Malians, in the course of discussion on the topic, will tell me that their ideas on FGC (and female promiscuity) don’t apply to me. They assume that ‘chez les blanches’ (where the white people live), it’s not a part of our culture and must not be necessary. Is this a naïve point of view, or is it incongruously open-minded? On the flip side, there has been Western financed advocacy against FGC in Mali for decades. The efforts emphasized health concerns posed by FGC. But, when this simply led to the increased medicalization of the practice, the debate shifted towards the human rights aspect. And I think this is where it gets tricky. There’s a philosophical choice that must be made between respecting another’s culture (and not imposing your own system of beliefs, customs, and values) and accepting the universal idea of human rights transcending cultural norms.
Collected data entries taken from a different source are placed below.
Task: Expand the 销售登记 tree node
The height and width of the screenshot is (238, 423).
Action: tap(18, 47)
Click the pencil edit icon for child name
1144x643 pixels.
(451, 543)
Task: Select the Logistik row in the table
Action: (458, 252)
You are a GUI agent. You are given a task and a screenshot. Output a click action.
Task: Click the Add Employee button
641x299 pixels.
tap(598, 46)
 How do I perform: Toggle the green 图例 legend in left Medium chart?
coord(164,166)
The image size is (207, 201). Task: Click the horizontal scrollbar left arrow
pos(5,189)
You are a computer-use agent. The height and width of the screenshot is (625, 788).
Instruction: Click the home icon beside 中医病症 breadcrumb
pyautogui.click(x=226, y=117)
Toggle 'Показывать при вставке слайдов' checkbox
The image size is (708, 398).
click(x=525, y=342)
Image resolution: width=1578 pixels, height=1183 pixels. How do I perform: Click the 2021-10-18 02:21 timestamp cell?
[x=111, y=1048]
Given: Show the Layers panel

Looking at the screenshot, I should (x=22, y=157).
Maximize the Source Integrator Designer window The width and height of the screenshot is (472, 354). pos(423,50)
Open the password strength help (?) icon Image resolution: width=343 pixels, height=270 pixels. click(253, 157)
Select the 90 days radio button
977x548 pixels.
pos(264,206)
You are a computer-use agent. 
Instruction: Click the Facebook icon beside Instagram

I don’t think in this case you can reconcile cultural sensitivity and cultural relativity with the Western notion of human rights.

Also, I don’t ignore that there are many Malian voices that speak out against FGC. But, at the same time, even those who take part in the anti-FGC marches, don anti-FGC apparel, work for organizations that disseminate information on the danger of FGC, will often have FGC performed on their daughters.

Today, the ritual has changed in many areas of the country (I think particularly in cities). Traditionally, the rite was practiced on a group of girls at a similar age from the same village at the same time (20-30 girls being ‘cut’ at one time). This probably served a social function of creating a kind of bond between women, or a source of group solidarity. Today, it’s done secretly and individually. The male circumcision rite is still performed in groups and much more visible (afterwards, they dress up in a color denoting their class and clap broken pieces of calabashes together demanding money on the side of a road. This is the only occasion you can cast money at people. I’ve literally chucked coins out of a moving vehicle to a group of these boys).


In conclusion, I recognize the importance of awareness/advocacy – of the potential health risks and against stigmatization. It’s unfortunate that this notion was first planted by the West, which continues to the present to view Africa through a paternalistic lens – it’s the ‘dark continent’ that needs our help and support. It’s evident to me in my personal interactions and even in the media (Malian popular music always tends to be feminist and socially critical) that Mali wants to deal with its own issues. They don’t want their discourse steered by ‘l’occident’ (the West).